Çalışma odamdaki masa, akşamdan kalma bir karışıklık esareti içinde. Küllükte
umarsızca duran birkaç izmarit. Paketten çekilen bir yeni esir adayı. Çakan
çakmağın sessizliği bozan sesi. Kahrolası alışkanlıklardan yalnızca bir tanesi.
Gittikçe alışıyorum galiba her şeye. Bir tek kendime alışamamak…..Her
neyse…!Gazetemi okumaya başlıyorum. Eğer okumak, salt hızlı bakışlarla
lekeli bir düzlemi geçmekse ? …….İşte, yine hareket etti düşün ‘düşün’ katarı.
Hiç bana sormadan/umursamadan/zig-zaglar çiziyor beynimin en ıssız
koridorlarında. En kötüsü, duracak bir istasyonu olmayışı. Yeşil, sarı,mavi
sorular geçiyor hızla. Sonra, gri, daha gri ve siyah yanıtlar. Neredesin
ey…unutkanlık ?….Neden bedenim yaşlanırken/ki, yaşlanıyor/ duygularım
yaşlanmıyor ?….Hep böyle mi olacak ?…..Hep korkacak mıyım yaşamın anlamını /hiç
de istemeden /sezmekten…..?
-“Zırrrr..” Bu zır-deli nin zır’ı değil. Telefonun sesi. Açıyorum. Bir ohh… çekiyorum
içsel. Neyse ki, artık hiç sevmediğim eski / ‘eks’ mi demeliyim yoksa?

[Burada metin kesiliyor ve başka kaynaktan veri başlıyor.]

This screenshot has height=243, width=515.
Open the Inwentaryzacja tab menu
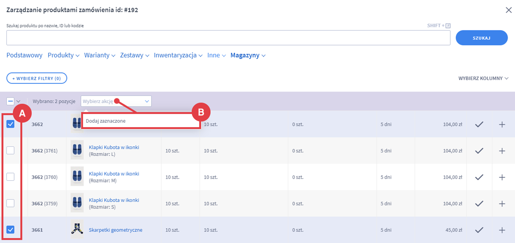(178, 55)
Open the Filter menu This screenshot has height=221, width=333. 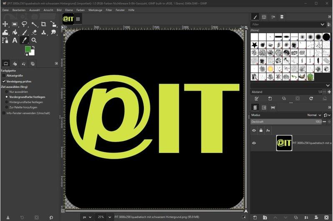tap(109, 9)
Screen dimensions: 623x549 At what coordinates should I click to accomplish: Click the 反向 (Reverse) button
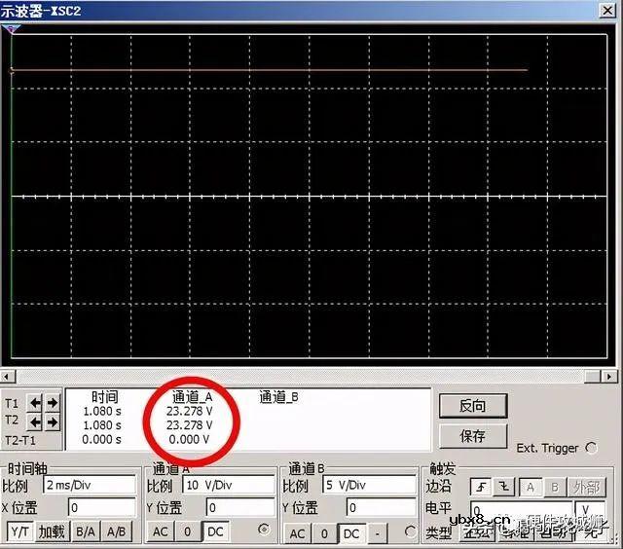[472, 405]

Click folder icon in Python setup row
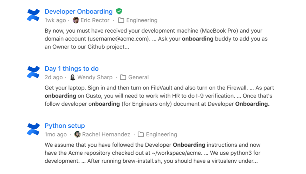141,134
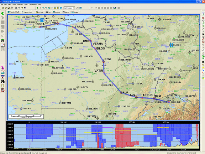Click the TRACA waypoint label on map

tap(80, 27)
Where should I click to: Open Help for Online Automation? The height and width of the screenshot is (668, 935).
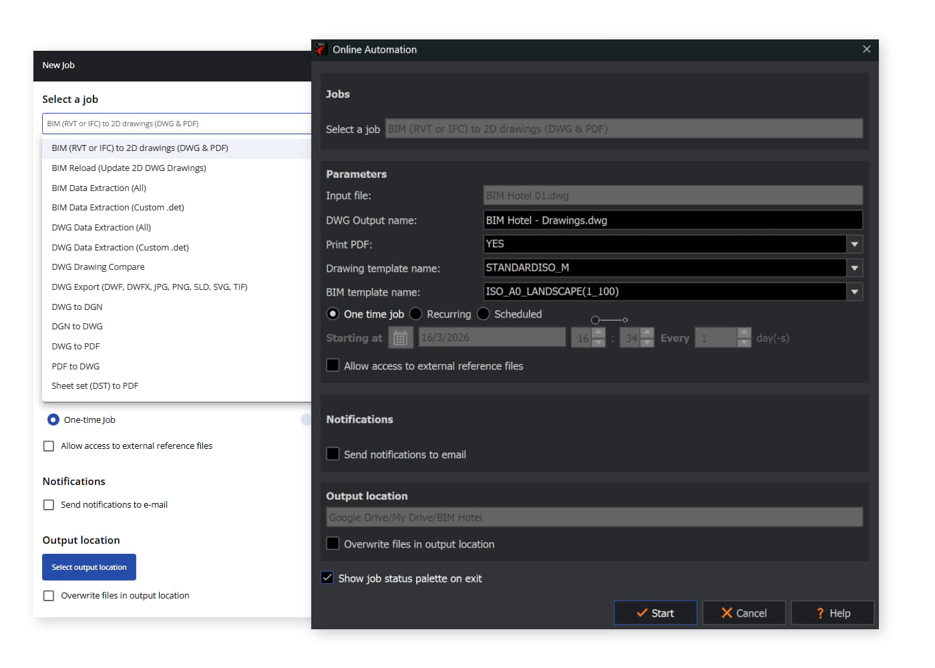pos(832,613)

/sevgililerimden biri değil. Aç parantez ( bir şükran daha borçlandım galiba )
kapa parantez.
Dünyanın en karamsar insanı acaba kim ? Ben miyim….yoksa Begüm mü ?..…İşte
çözümsüz bir problem, yanıtı imkansız bir soru. Galiba, bunu hiç öğrenemeden
ölüp gideceğim. Belki sen öğrenirsin bir gün sevgili kuzenim. Begüm, tıpa-tıp
benzemese de, işte biraz öyle, tıpkı benim gibi bir ‘Huzur kaşifi’ arkadaşı
için aramış.
Efendim… Şimdi bu “Huzur Kaşifi” tanımlamasının ne menem bir şey olduğunu işin
yoksa düşün dur. İşin yoksa düş yollara da “Huzur Kaşifi” bir ben ara dur. Ya
da, yine düş yollara ve tıpa-tıp bana benzemese de,/işte biraz öyle/aynı benim
gibi yolcunun ! tinsel ve biçimsel varlığını düşle dur.

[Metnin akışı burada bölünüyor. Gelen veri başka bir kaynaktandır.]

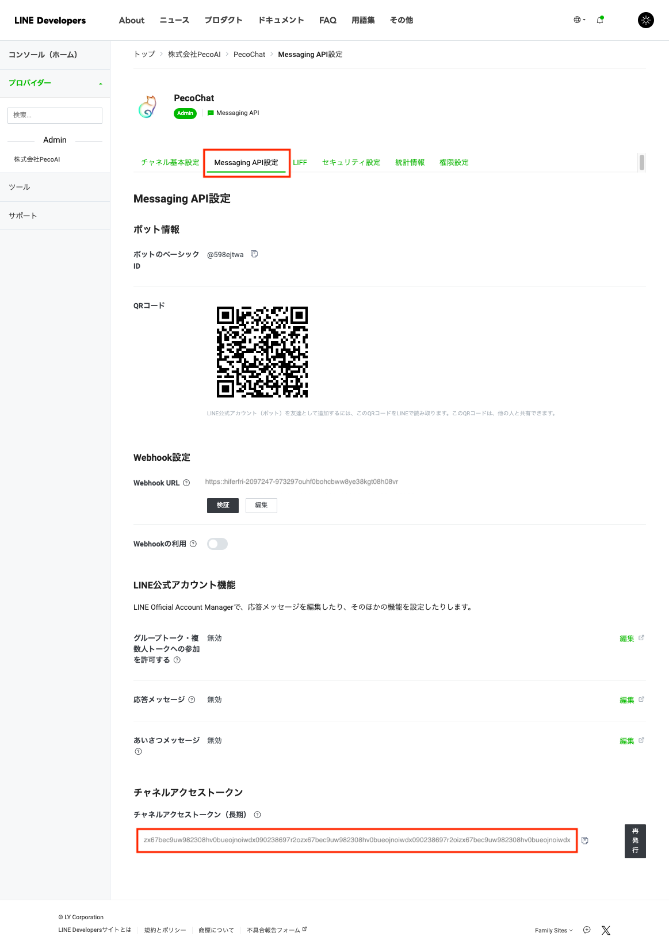Open notifications bell icon

click(600, 20)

Her adımda bir ben gider benden
İçimde bir çember döner durur
Her solukta bir ben gelir bana
Dışımda bir dünya ki, ….kurulur
Şimdi kaçmanın zamanı diye düşünüyorum. Yakın bir yere kaçsam, çok çabuk
yakalarım kendimi. Galiba en iyisi biraz uzaklaşmak. Kaçanın da, kovalayanın da
amacını unutabileceği bir yere yelken açmak. Bir bulut olup, dağa çarpmak gibi.
Bir nehir olup, denize ulaşmak gibi. Belki de saçmalıyorum. Kendi kuyruğunu
kovalayan bir kedi gibi….!
* * *
Anımsıyorum. Yazlık sinemalar vardı çocukluğumda. Her mahallede en az bir
yazlık sinema. Genellikle boş bir arsa üzerine kurulurdu. Hani, bir adı da
‘Beyaz perde’dir ya sinemanın. Ama yazlık sinemada beyaz duvar olurdu. Briket
tuğlasından bir duvar örülür, sıva yapılıp kireçle beyaza boyanırdı. Sonra
bahçenin karşı tarafına iki katlı bir bina yapılır, üst kat makine dairesi, alt
kat ta ise hem satış deposu, hem de bilet gişesi bulunurdu. O zamanlar daha
plastik sandalyeler üretilmiyordu. Eski zaman kahvehanelerinde kullanılan tahta
sandalyeleri yan yana dizip, arkalarından uzun latalarla birleştirerek oturma
bölümleri oluşturulurdu. Bahçenin etrafı ise, ya tahta perde ya da branda ile
örtülürdü. Yine de beleşçiler olurdu. Ya aralıklardan ya da çevredeki evlerin
balkonlarından izlenirdi filmler.
Henüz televizyonla tanışmamış olduğumuzdan, çokluk evlerde radyo ya kulak
kabartılır veya akraba/komşu ziyaretlerine gidilirdi.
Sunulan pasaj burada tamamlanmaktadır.